In a randomised study including patients with NSTI and SAPS II scores similar to our patients, no effect of IVIG was found on the incidence of acute kidney injury, mechanical ventilation or decline of the Sequential Organ Failure Assessment (SOFA) score [22]. In our study, patients treated with IVIG were more likely to develop acute renal failure and septic shock, possibly reflecting a higher disease severity in the treatment group. IVIG was primarily administered to patients considered to be more severely ill, as indicated by the higher SAPS II score, C-reactive protein, creatinine and lactate dehydrogenase levels at ICU admission, indicating potential selection bias (Table 1). However, renal failure has also been described as a possible side effect of IVIG [23]. Possible pathophysiologic mechanisms include the precipitation of immune complexes in glomeruli, osmotic nephritis and immunological hemolysis-associated tubular obstruction [24]. Identified patient risk factors include pre-existing renal insufficiency, higher age, diabetes or hypovolemia [23]. Therefore, based on the above-mentioned risk factors and pathophysiological mechanisms, a causal relationship between the administration of IVIG and renal failure could explain the observed association in our patients. The increased baseline creatinine in patients receiving IVIG might have been a relevant risk factor. Further previously characterized adverse events of IVIG include the occurrence of altered consciousness, hypotension, tachycardia or anaphylactic reactions [24, 25]. In our cohort, the risk of septic shock was higher in patients receiving IVIG compared to patients not receiving IVIG. Based on certain clinical similarities between septic shock and the above-described adverse events (both can be categorized as forms of distributive circulatory compromise), we can’t exclude that the more frequent detection of shock in patients receiving IVIG in part might have been attributable to the administration of IVIG. Our finding thus highlights the importance of carefully balancing harms against potential benefits before administering IVIG in individual patients.

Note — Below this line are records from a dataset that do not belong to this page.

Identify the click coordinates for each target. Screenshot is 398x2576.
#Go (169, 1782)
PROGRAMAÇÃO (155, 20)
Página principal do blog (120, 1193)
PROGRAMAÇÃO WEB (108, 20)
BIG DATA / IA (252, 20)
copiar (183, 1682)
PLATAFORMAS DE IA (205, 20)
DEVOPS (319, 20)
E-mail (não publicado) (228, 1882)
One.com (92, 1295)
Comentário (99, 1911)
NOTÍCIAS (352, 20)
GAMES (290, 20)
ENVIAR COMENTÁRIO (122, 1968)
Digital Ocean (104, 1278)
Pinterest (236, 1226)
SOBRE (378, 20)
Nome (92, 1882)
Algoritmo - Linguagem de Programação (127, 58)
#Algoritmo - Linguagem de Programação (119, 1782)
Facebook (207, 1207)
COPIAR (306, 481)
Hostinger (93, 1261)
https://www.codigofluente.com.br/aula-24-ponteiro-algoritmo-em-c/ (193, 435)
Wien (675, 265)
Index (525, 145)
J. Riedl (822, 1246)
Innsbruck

The missing association of IVIG treatment and length of ICU stay observed in our study has been described previously [9].

Our study has the strength of a long observation period of 13 years in a rather homogenous population from one tertiary care centre with high standard of care, surgical procedures and co-interventions. The competing risk of death was taken into account for non-death outcomes.

Our study also has several limitations. First, the retrospective observational design only allows for estimations of association, and not causality. Second, owing to the rare incidence of NSTI, the sample size was low, which limited the number of factors we could adjust for in our analyses and the precision of our estimates. Thus, residual confounding from unmeasured factors may bias our results, and power might have been too low to detect smaller treatment effects. Third, we included patients with NSTI due to various microorganisms, not focusing on streptococci alone, which might have influenced our findings. Fourth, inclusion of patients based on diagnosis codes and surgical reports might favour selection bias.

Conclusions

In conclusion, we found no evidence for a clear benefit of IVIG treatment in NSTI in our cohort of NSTI due to various microorganisms. The fact that patients receiving IVIG appeared more severely ill warrants consideration of IVIG administration on a case-to-case basis (including considerations of possible harms, such as renal failure) in addition to the recommended antibiotic combination therapy including beta lactams and protein synthesis inhibitors. Adequately powered randomised controlled trials are needed to definitely determine the efficacy of IVIG in NSTI.